The 2023 update to the American Association of Clinical Endocrinology (AACE) Consensus Statement: Type 2 Diabetes Management Algorithm similarly recommends the use of GLP-1 receptor agonists and SGLT2 inhibitors to improve cardiorenal outcomes. To further emphasize the importance of prescribing agents with proven organ-protective benefits, the AACE consensus statement provides a complications-centric algorithm to guide therapeutic decisions for risk reduction in patients with key comorbidities (eg, ASCVD, HF, CKD) and a separate glucocentric algorithm to guide selection and intensification of glucose-lowering agents in patients without key comorbidities to meet individualized glycemic targets. Within the complications-centric algorithm, AACE recommends GLP-1 receptor agonists and SGLT2 inhibitors as first-line treatment for cardiorenal risk reduction regardless of background metformin use or A1c level.

In addition to the emphasis on the use of GLP-1 receptor agonists and SGLT2 inhibitors for organ protection, guidelines now recommend SGLT2 inhibitors as the standard-of-care therapy in patients with T2D and CKD with an estimated glomerular filtration rate ≥ 20 mL/min/1.73 m2, and irrespective of ejection fraction or a diagnosis of diabetes in the setting of HF. Overall, a common thread within current guidelines is the importance of individualized therapy based on patient- and medication-specific factors.

Optimizing Guideline-Directed Medical Therapy

Results from the DISCOVER trial found that GLP-1 receptor agonist and SGLT2 inhibitor use was less likely in the key patient subgroups most likely to benefit from therapy, including patients with peripheral artery disease and CKD. Factors contributing to underutilization of newer cardiorenal protective glucose-lowering therapies range from cost and access barriers to clinician-level barriers (eg, lack of knowledge on CKD, lack of familiarity with CKD practice guidelines). Addressing these issues and helping patients work through financial and other access barriers is essential to optimize the utilization of these therapies and improve cardiorenal and metabolic outcomes.

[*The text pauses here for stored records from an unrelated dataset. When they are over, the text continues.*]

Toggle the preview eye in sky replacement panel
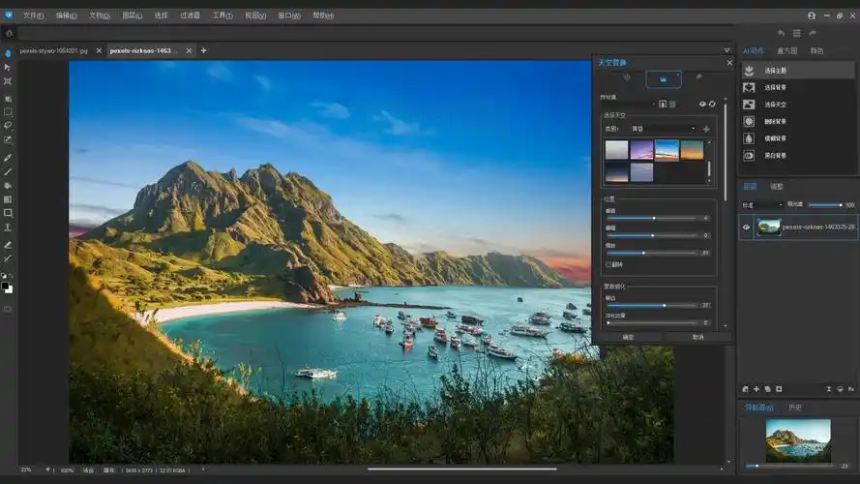Image resolution: width=860 pixels, height=484 pixels. tap(702, 104)
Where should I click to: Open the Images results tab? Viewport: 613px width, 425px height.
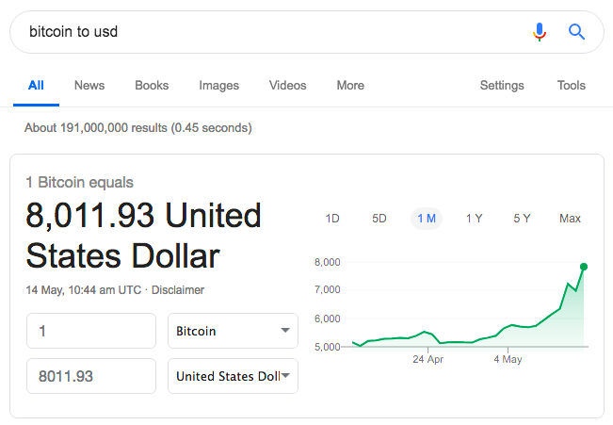[x=218, y=86]
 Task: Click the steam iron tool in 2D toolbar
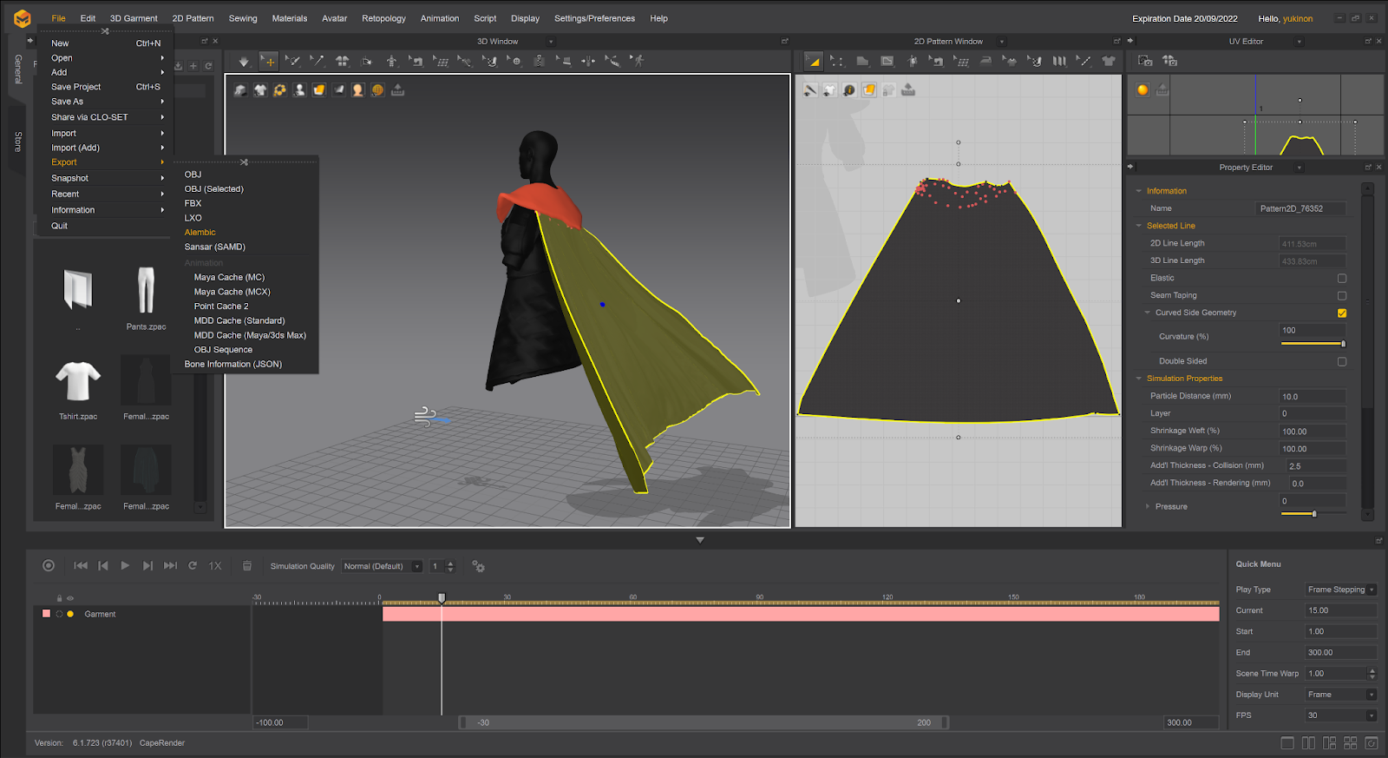[x=985, y=62]
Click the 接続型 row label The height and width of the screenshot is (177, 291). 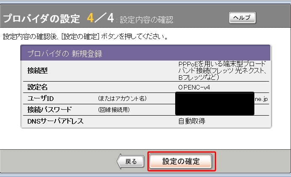pos(37,70)
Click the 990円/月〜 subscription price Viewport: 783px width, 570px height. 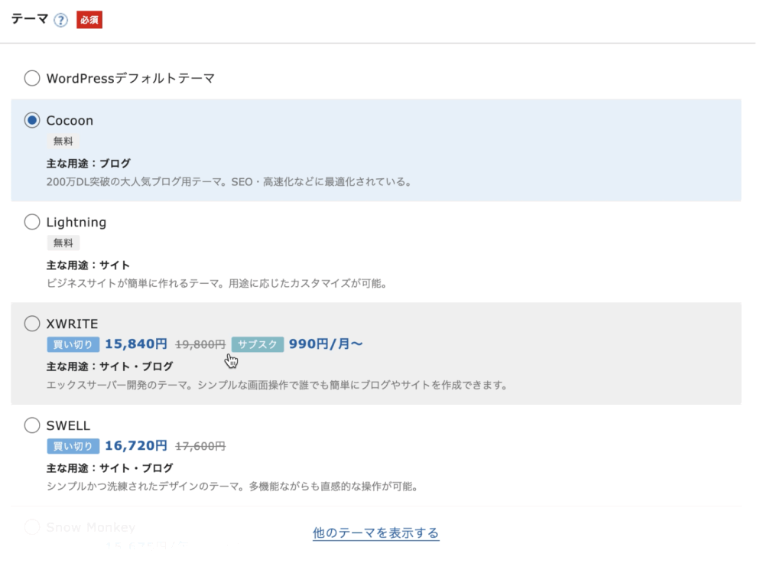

So, has metformin been “dethroned” as a first-line therapy for T2D? As is often the case in medicine, the answer depends on the individual patient and clinical situation. Metformin remains an important first-line treatment in combination with lifestyle interventions to help patients with T2D without key cardiorenal comorbidities achieve individualized glycemic targets. However, based on evidence demonstrating cardiorenal protective benefits and improved glycemia and weight loss, GLP-1 agonists and SGLT2 inhibitors may be considered as first-line treatment for patients with T2D with or at high risk for ASCVD, HF, or CKD, regardless of the need for additional glucose-lowering agents and independent of background metformin. Ultimately, the choice of first-line therapy for patients with T2D should be informed by individualized treatment goals, preferences, and cost-related access. Continued efforts to increase patient access to GLP-1 receptor agonists and SGLT2 inhibitors as first-line treatment when indicated are essential to ensure optimal treatment and outcomes.